Mr. Murphy, though, argues that his plan would cost very little, and labor could be saved if tone generators were installed or reprogrammed during the repositioning or along with the new mechanism that will detect passengers’ microchips.
Mr. Murphy, the well-known creator and lead singer of the now-defunct electronic-dance-punk band LCD Soundsystem, failed to land a meeting with former Mayor Michael Bloomberg. He’s more hopeful about his prospects with Mr. Bloomberg’s successor, Bill de Blasio: “If the mayor wanted this to happen, I know there’s someone who could make this work.”
Howard Wolfson, who served as deputy mayor under Mr. Bloomberg and writes a popular music blog, said he was approached about the idea but couldn’t help because the MTA is a state agency, not part of New York City government.
Mr. Murphy isn’t the only one lobbying for more euphonic turnstiles. In July James Kogan, freshly graduated from New York’s selective Stuyvesant High School, emailed the MTA’s arts department with a nearly identical proposal that would substitute “soothing chords” for the current sound of a turnstile, which he lamented was “a cold, dismissive beep.”
He said he could write the code himself that would tell turnstiles to generate notes at random from a given harmonic set. All he would need, he said, is one computer scientist familiar with turnstile language to help with the installation.
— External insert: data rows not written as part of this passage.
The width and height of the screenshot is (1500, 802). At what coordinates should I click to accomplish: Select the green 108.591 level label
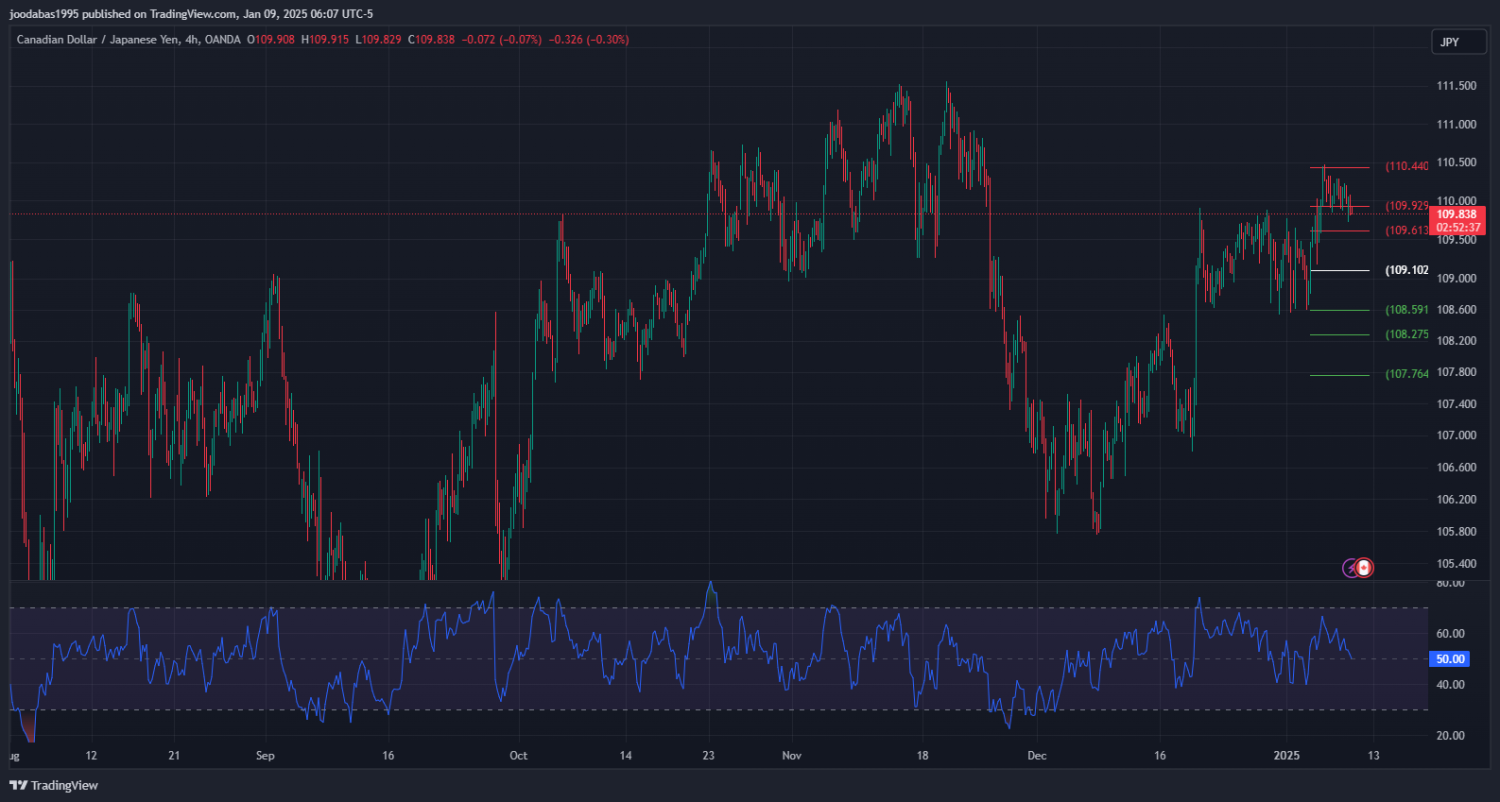[x=1406, y=310]
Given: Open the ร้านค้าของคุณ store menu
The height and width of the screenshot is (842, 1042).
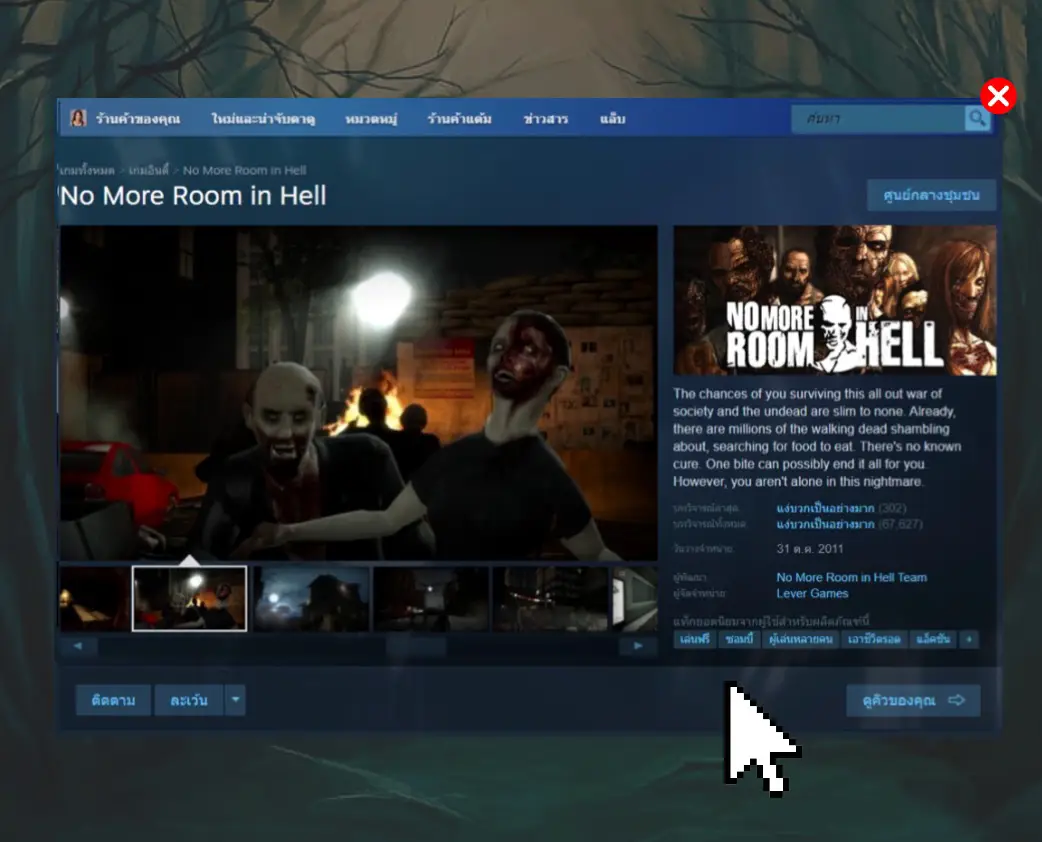Looking at the screenshot, I should point(138,119).
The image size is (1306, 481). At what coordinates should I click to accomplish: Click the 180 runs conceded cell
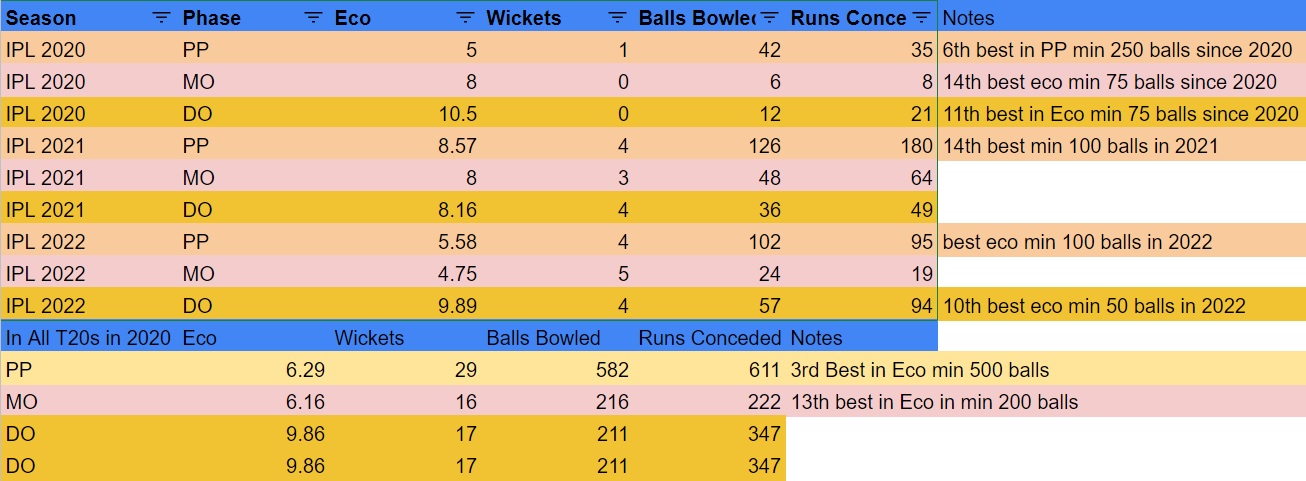click(x=861, y=146)

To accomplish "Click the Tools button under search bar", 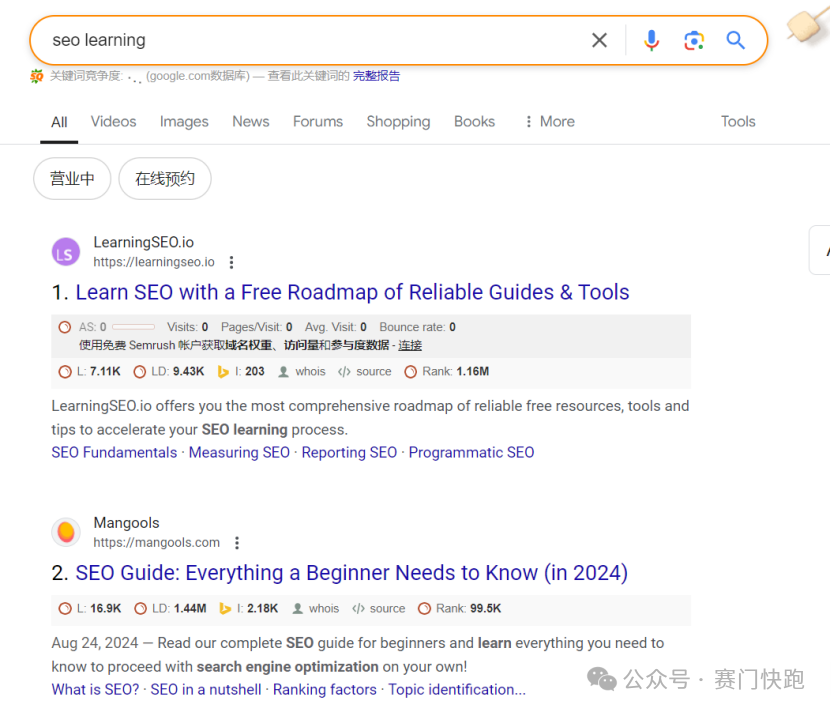I will click(x=738, y=122).
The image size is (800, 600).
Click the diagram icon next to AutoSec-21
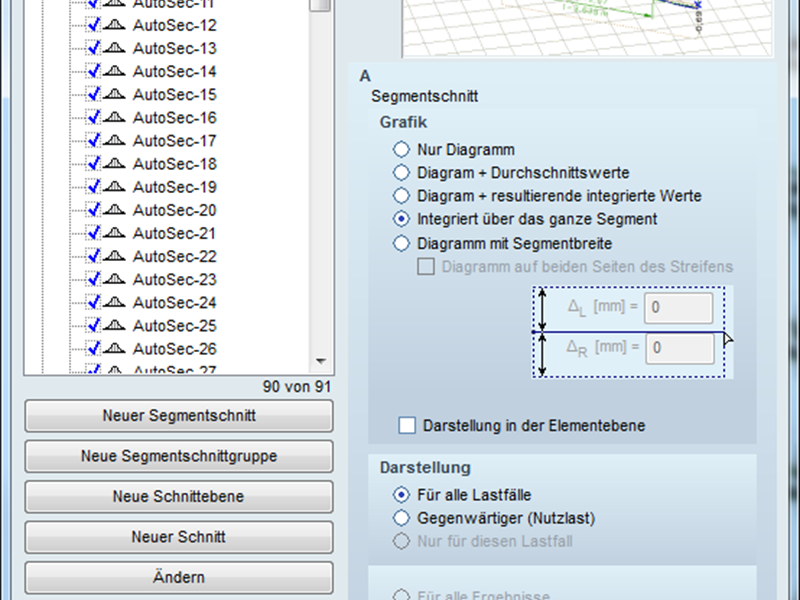click(114, 233)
“This is not so difficult—I took some very basic computer programming,” said Mr. Kogan, a self-taught guitarist who is now a freshman at the University of Chicago. He said he got the idea while plucking chords on an African thumb piano called a kalimba.
Mr. Murphy, a subway geek whose smartphone is loaded with apps that suggest the most strategic train car and door to stand near in order to exit a station most efficiently, has lived in New York since the 1980s and is generally happy with the subway service. He said he gets “very angry when I see people jump fare.”
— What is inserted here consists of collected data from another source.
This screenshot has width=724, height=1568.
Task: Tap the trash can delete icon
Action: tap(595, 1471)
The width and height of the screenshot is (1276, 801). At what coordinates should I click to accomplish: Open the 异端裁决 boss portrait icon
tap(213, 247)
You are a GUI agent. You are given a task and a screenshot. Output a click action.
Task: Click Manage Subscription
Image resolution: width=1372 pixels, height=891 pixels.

He said his subway-sound obsession began in the 1990s when he first rode the Tokyo metro and was blown away by the system’s friendly voices and “incredibly gentle beeps.” He was further inspired by trips through the Barcelona airport, which he said featured a signature four-note sequence before loudspeaker announcements. Mr. Murphy said the ditty reminded him of the opening notes of the group Chicago’s song “Colour My World.”
“In New York at the time, you had all this indistinguishable yelling and horrible ‘you’ve done something wrong’ sounds,” he said. “I became kind of obsessed with this idea that instead of just unpleasant, with almost no change at all, it could be beautiful.”
Unique harmonic sequences could also help cut down on riders missing their stops, Mr. Murphy added, while boosting their emotional connections to their neighborhoods.
So around 2001, the same year he started LCD Soundsystem and founded his record label, DFA Records, Mr. Murphy and his management team started approaching arts-funding organizations and city and state officials. They made little headway.
“An art project that integrates in with the turnstile—that’s like three different departments and no one’s going to agree,” Mr. Murphy said he was told repeatedly.
Still, Mr. Murphy forged ahead in his spare time, composing the note sequences for various subway lines in his head—the same way he writes songs.
Mr. Murphy played his last show with LCD Soundsystem in 2011. He is doing a lot of different things now. In addition to frequent solo DJ gigs, he produced Canadian indie-rock band Arcade Fire’s fourth studio album, “Reflektor,” and composed music for a revival of the play “Betrayal.”
He also created his own espresso blend in conjunction with Blue Bottle, a high-end coffee company, and is building a new studio in Williamsburg.
While his subway oeuvre is only partially complete, he is prepared to drop everything if the MTA gives his plan a green light.
“If it doesn’t happen I’ll be broken hearted,” he said.